UK implementation of the European Union's Statutory Audit Directive, in the Disclosure Guidance and Transparency Rules, imposes a requirement, for all companies whose securities are traded on a regulated market in the EU to have an audit committee (or equivalent body). The Disclosure Guidance and Transparency Rules include details of the minimum functions of the audit committee. The Code also includes provisions on the composition and role of the audit committee and these are fully compatible with the Disclosure Guidance and Transparency Rules requirements. The Code recommends audit committees be comprised of at least three members, all of whom should be independent non-executive directors and one of whom should have recent and relevant financial experience. The chairman cannot be a member of the Audit Committee, even for companies outside the FTSE 350. The Disclosure Guidance and Transparency Rules expect the audit committee to have at least one member with experience in accounting and/or auditing, but indicate that this requirement can be met by meeting the Code composition requirements for recent and relevant financial experience. There is also a requirement for the audit committee as a whole to have competence relevant to the sector in which the company operates Under the Competition & Markets Authority’s final Order (relevant to FTSE 350 Companies), the audit committee has increased responsibilities in relation to supervision of the external audit relationship, which largely puts existing best practice on a statutory basis.   

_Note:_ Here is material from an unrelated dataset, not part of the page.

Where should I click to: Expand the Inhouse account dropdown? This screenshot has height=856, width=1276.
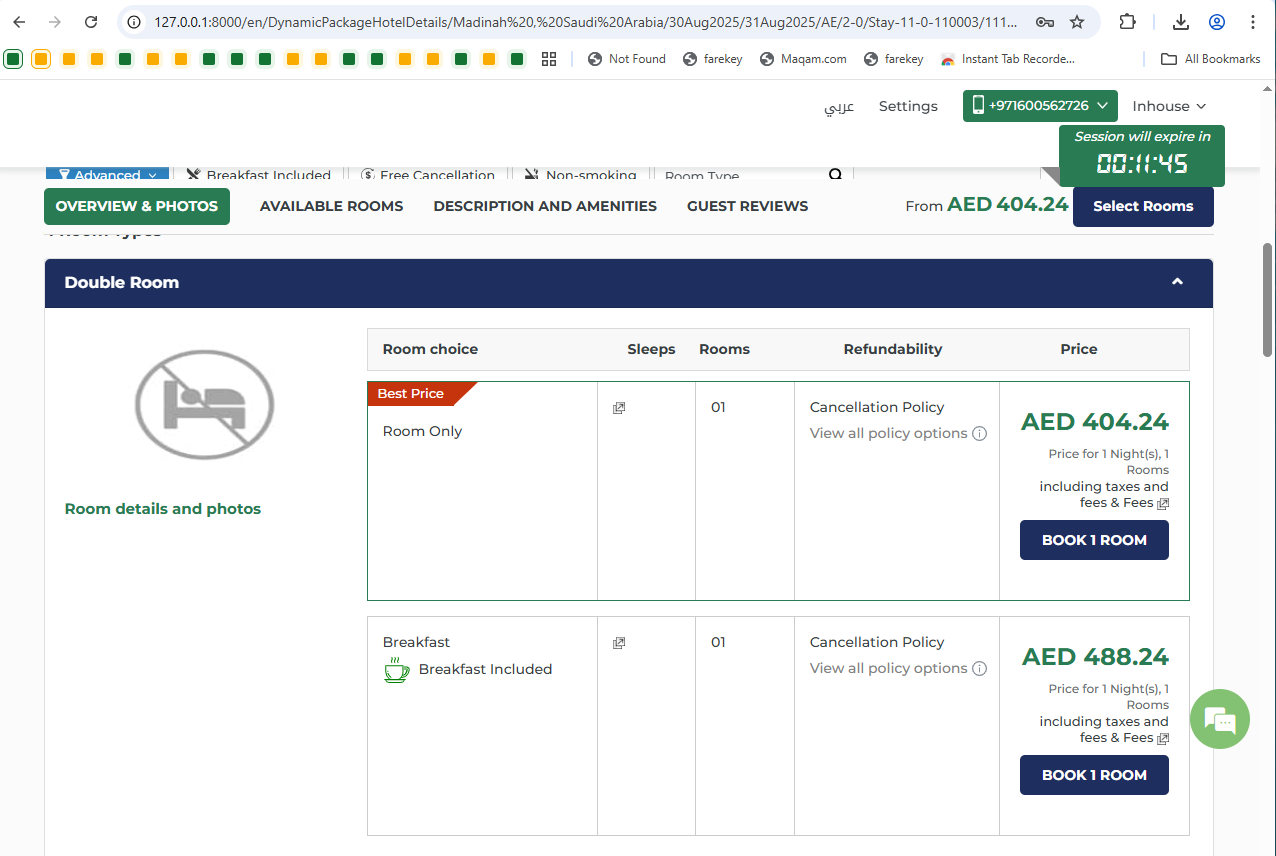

The Remuneration Committee

Executive pay remains a topic of considerable debate in the UK. Investors keep close watch on pay schemes that exceed accepted norms.  Share option schemes are common, as are restricted share unit schemes. Service contracts for chief executives are also watched to ensure that payouts on departure do not exceed one year's remuneration.  Some investors require pension contributions to be capped at a similar percentage to the company's workforce.  Shareholders have sought to increase their power over remuneration through binding votes. In August 2013, new Directors' remuneration regulations were approved by Parliament and the remuneration policy report is also now subject to a binding shareholder vote.  As a result, the remuneration committee is being made more accountable to shareholders for directors’ remuneration. Under the 2018 Code, before appointment the chair of the remuneration committee should have served on a remuneration committee for at least 12 months

The Companies (Miscellaneous Reporting) Regulations 2018 require quoted and UK registered companies with more than 250 UK employees to annually publish and justify the pay difference between chief executives and their staff – known as ‘pay ratios’. Such companies also need to illustrate the effect of future share price increases on executive pay outcomes to inform shareholders when voting on long-term incentive plans.

The Nomination Committee

Together with the audit and remuneration committees, the nomination committee makes up the three standing committees of a listed company’s board of directors.  This committee is charged with the critical role of enhancing the quality of nominees to the board through effective succession planning analysis, setting policy around board appointments, including diversity, and specifying descriptions of the role and capabilities required for board appointments in light of existing skills and experience of current board members.  The nomination committee is receiving more attention due to shareholders and regulators questioning the integrity of board appointments from a quality and diversity perspective.